### Task prompt
Each line from the one containing "Click the party popper confetti tile" to the end of the material below is to be restated exactly, with pictures skipped.

### Given data
************
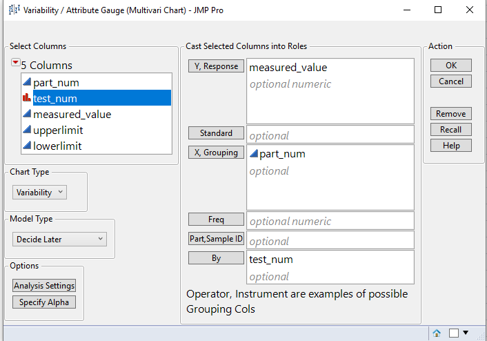Click OK to run the analysis

450,66
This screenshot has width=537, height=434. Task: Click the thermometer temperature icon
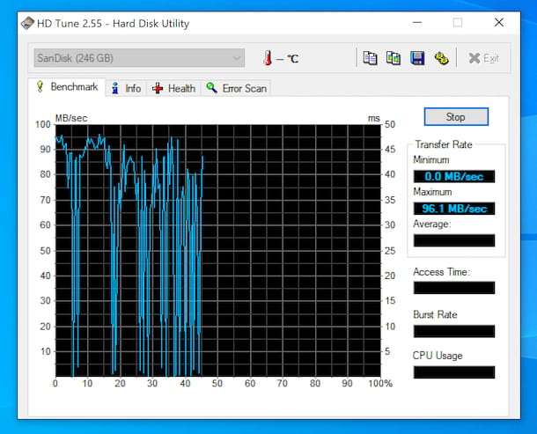(x=267, y=59)
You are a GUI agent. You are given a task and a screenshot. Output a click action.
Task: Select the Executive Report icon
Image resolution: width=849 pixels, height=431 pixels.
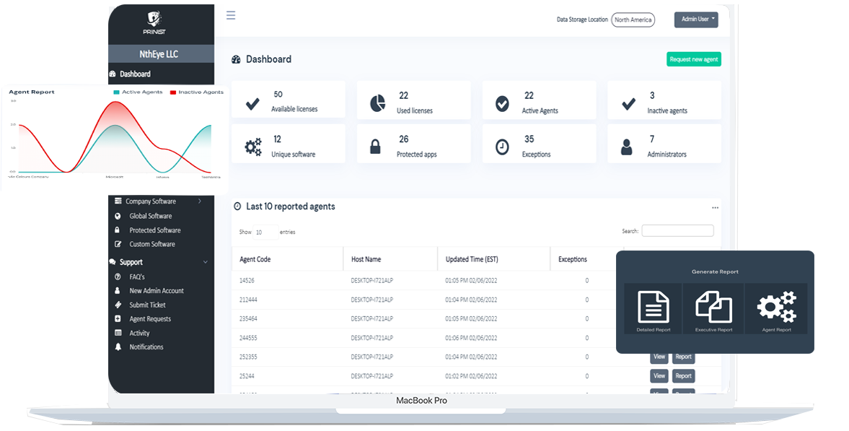(x=713, y=307)
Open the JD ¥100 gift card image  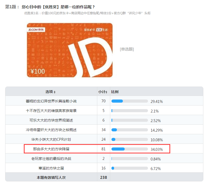[x=70, y=50]
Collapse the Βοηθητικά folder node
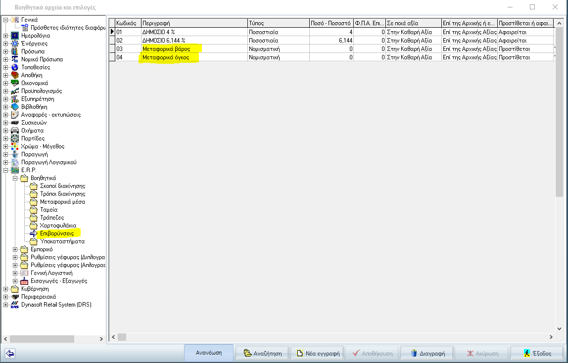Screen dimensions: 568x363 click(x=15, y=178)
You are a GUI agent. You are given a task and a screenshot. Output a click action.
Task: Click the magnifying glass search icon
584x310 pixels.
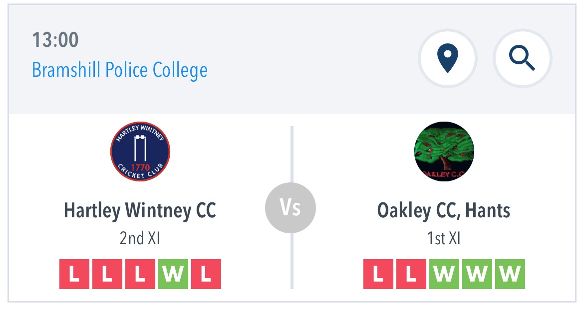pyautogui.click(x=522, y=58)
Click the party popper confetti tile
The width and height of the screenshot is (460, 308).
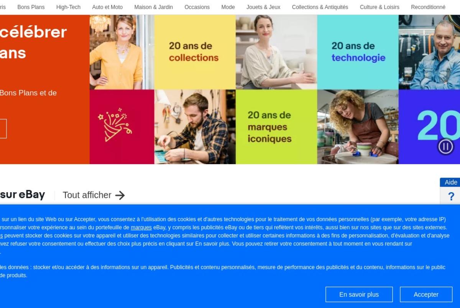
************
### Answer section
Click the party popper confetti tile
The width and height of the screenshot is (460, 308).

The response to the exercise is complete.